• **Text excerpt**
By Donkeyshins on 10/11/2007 4:36:43 PM , Rating: 3
Sorry. There is no failsafe data storage solution that can't be defeated by simple stupidity.

:)


RE: Whats the difference.
By mindless1 on 10/12/2007 4:58:05 AM , Rating: 2
LOL

But you're always find some tool that says you should make daily backups to DVD and HDD and immediately drive to some offsite location to store that in a fireproof, waterproof, nuclear blast proof station on the moon.

Practically speaking, morons that try to suggest 1 in 1 billion failures completely miss the point. Computers and data are meant to make our lives easier, not the other way around.


RE: Whats the difference.
By TomZ on 10/12/2007 6:30:11 AM , Rating: 1
I do a lot of file management as a part of my job, and in my experience, accidently deleting a file is actually not uncommon at all - maybe 1/100?

Also FYI, it's easier than most think to lose a RAID1 volume. I had a drive power connection come loose once in a RAID1 volume, and due to a very stupid design of the Promise RAID BIOS and a little carelessness on my part, I ended up losing the entire volume of data.

The reason was that when the drive dropped out of the array, the stupid BIOS reset all the RAID settings (sector size, etc.), which prevented the data from being accessed until I could restore all those settings exactly to their default settings. Since I didn't have all the settings written down (how could I have known to do that?), I ended up using trial-and-error, trying all combinations of settings. No combination ever worked, even after hours of trying. I ended up formatting the volume and restoring data from my last backup. I lost maybe a day or two of work and e-mails.

So, LOL to you and your overconfidence that RAID will save the day!

• **Dataset rows**
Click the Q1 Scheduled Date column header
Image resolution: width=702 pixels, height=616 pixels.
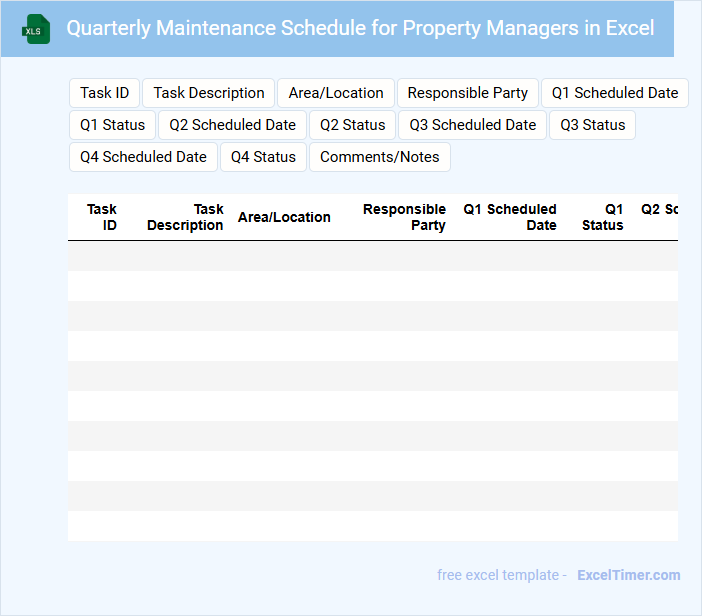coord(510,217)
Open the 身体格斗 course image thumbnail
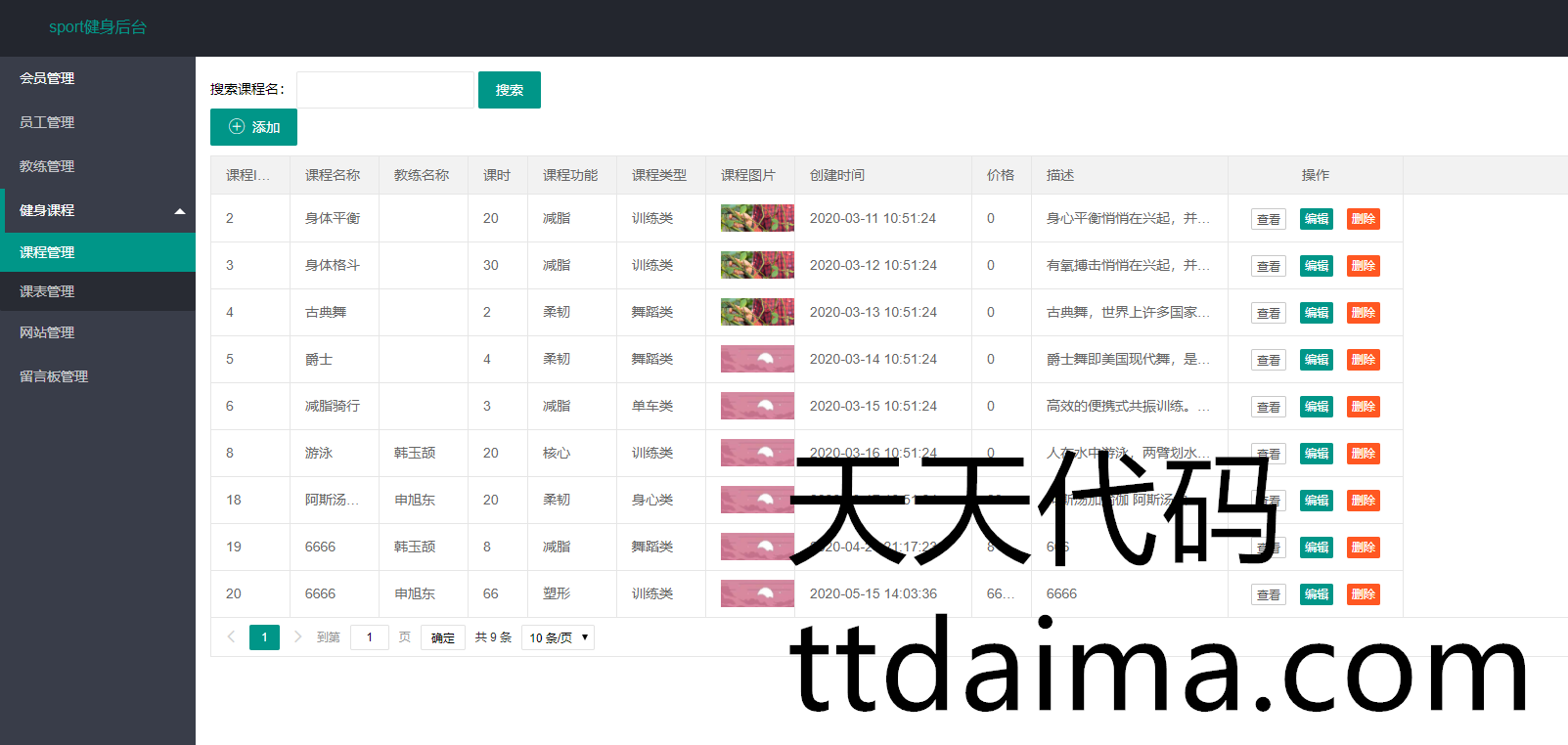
* * *
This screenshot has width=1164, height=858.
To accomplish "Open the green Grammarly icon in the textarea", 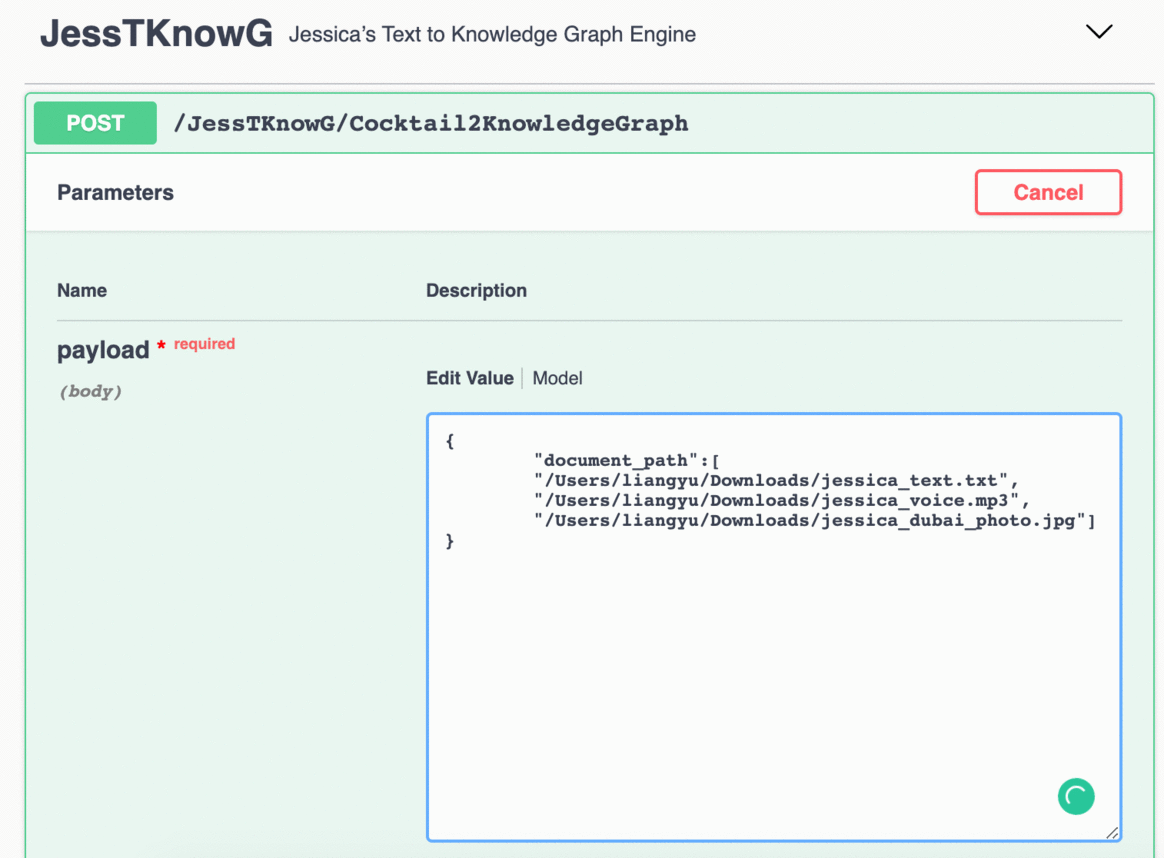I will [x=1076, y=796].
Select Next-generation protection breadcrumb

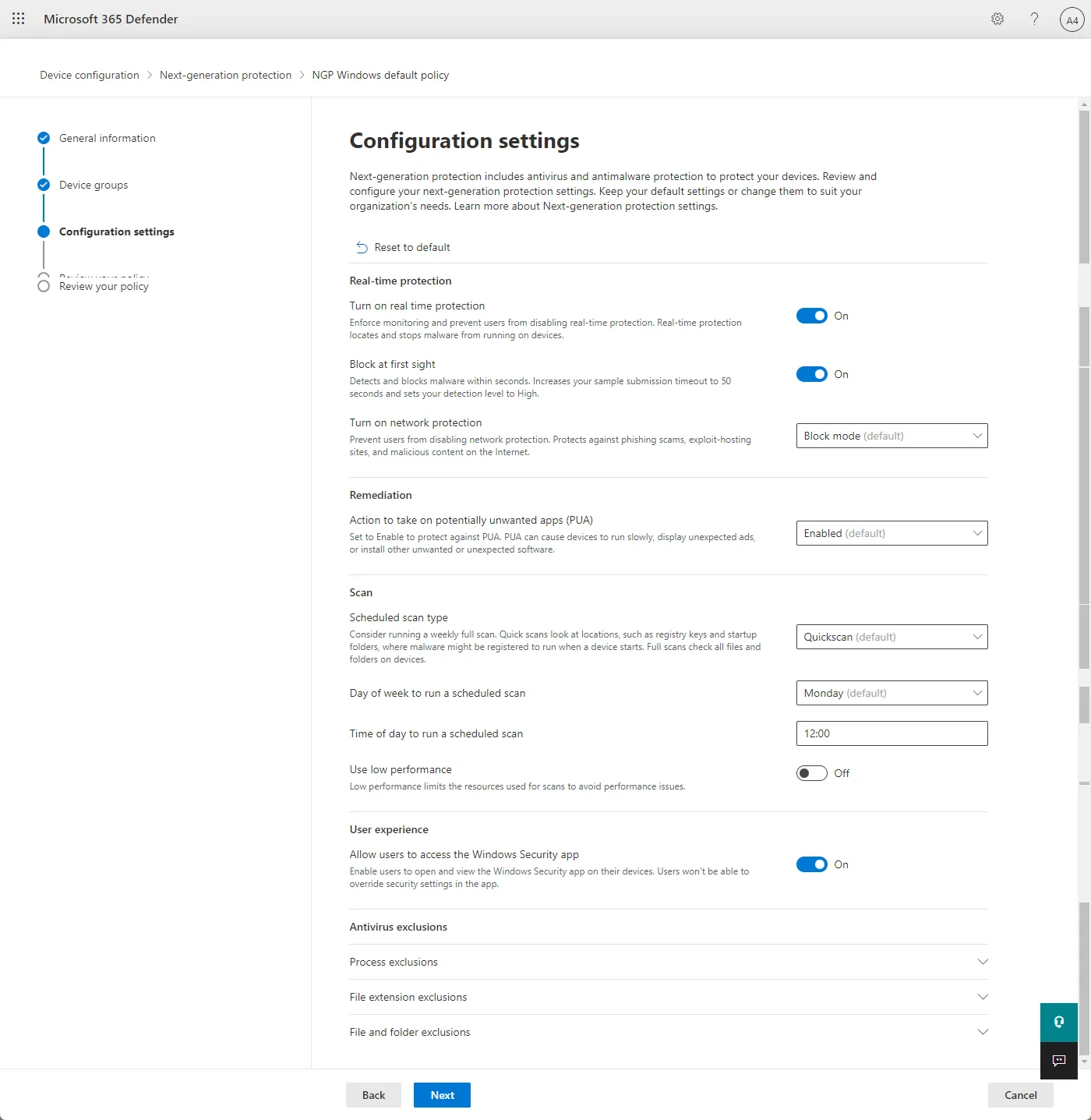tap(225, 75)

• **Your objective**
Please copy word for word everything in the forum thread on backups and RAID from "By mindless1 on" down to "on the moon.". Work from the forum thread on backups and RAID alone.

• **Task solution**
By mindless1 on 10/12/2007 4:58:05 AM , Rating: 2
LOL

But you're always find some tool that says you should make daily backups to DVD and HDD and immediately drive to some offsite location to store that in a fireproof, waterproof, nuclear blast proof station on the moon.